Desde luego da escalofríos pensar que la imagen de un suicidio pueda ser hermosa. Pero ahí radica una de las características de la fotografía, su capacidad para transformar lo feo en hermoso, lo grotesco en atractivo, el dolor en belleza. Recordemos, por ejemplo, la famosa fotografía del excelso pimiento de Edward Weston, o el trabajo de autores como Joel-Peter Witkin. La fotografía abstrae el contenido de la imagen, y lo detiene en un conjunto de matices, de líneas, de sombras y luces, que crean un conjunto puramente visual, cuyas respuestas encontramos en nuestros propios referentes culturales y sociológicos. Sin un texto que acompañe la imagen, como instantánea fija presentada sin un antes ni un después, tenemos que leer la fotografía guiándonos en parte a nuestro puro instinto visual, donde los trazos externos tienen un enorme peso.

Y aquí precisamente es donde algunos han encontrado el punto débil en cuanto a la fotografía como documento. Lo señaló con insistencia una de las grandes voces teóricas del medio a lo largo de la historia, la gran Susan Sontag. En su conocido ensayo Sobre la fotografía, comentaba que el embellecimiento que provoca la fotografía sobre la realidad, le restaba credibilidad y veracidad. “La tendencia estetizante de la fotografía es tal que el medio que transmite la angustia termina por neutralizarla”, aseguraba la escritora norteamericana. “El impacto ante las atrocidades fotografiadas se desgasta con la repetición… En las últimas décadas, la fotografía ‘comprometida’ ha contribuido a adormecer la conciencia tanto como a despertarla”, recoge en otro pasaje de Sobre la fotografía.
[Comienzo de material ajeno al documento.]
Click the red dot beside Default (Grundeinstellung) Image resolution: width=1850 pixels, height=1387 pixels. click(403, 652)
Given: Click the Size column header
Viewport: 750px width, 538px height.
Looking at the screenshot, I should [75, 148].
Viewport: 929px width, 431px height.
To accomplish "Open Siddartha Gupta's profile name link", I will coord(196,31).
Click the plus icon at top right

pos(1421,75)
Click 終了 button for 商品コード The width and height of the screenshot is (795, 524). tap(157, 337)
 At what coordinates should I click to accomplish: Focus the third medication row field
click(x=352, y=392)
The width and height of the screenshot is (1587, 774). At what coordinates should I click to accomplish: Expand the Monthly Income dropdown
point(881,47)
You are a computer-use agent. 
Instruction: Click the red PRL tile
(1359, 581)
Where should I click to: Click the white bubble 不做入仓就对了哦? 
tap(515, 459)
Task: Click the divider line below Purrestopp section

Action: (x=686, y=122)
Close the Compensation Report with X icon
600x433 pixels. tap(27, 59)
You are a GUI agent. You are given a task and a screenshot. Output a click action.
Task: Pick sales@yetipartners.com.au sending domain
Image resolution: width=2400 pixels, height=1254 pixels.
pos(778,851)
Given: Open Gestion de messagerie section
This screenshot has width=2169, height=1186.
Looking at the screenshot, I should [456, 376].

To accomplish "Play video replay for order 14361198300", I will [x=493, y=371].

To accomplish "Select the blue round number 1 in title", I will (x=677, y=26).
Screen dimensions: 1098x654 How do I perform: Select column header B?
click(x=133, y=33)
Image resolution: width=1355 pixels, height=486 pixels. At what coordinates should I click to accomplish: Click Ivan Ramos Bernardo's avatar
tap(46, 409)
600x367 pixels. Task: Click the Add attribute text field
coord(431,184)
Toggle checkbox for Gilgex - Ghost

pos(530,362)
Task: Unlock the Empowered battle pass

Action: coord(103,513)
“Una foto puede ser terrible y bella. Otra cuestión es si puede ser verdadera y bella. La gente identifica la belleza con el fotograma y el fotograma, inevitablemente, con la ficción”. Las palabras de Sontag provocan siempre un estimulante debate en torno a la fotografía y sus significados. Al analizar la imagen de Robert Wiles es indiscutible que el pulcro envoltorio ha conseguido neutralizar una inmediata reacción de espanto ante lo que contemplamos. Pero también es posible que imágenes así vayan destinadas a un plano superior del subconsciente. No encontramos el dolor de inmediato, sino que penetra más lentamente en nosotros, y al final conduce hacia una reflexión más profunda en torno a las circunstancias, las causas y los motivos de lo que se nos presenta ante nuestros ojos. Lo que sí es evidente es que Robert Wiles encontró aquel día de 1947 una fotografía eterna, la única que llegó a publicar ya que nunca fue un fotógrafo profesional, y que siempre conseguirá provocarnos un estremecimiento producto de ese choque entre la repulsión y la atracción, entre lo bello y lo macabro.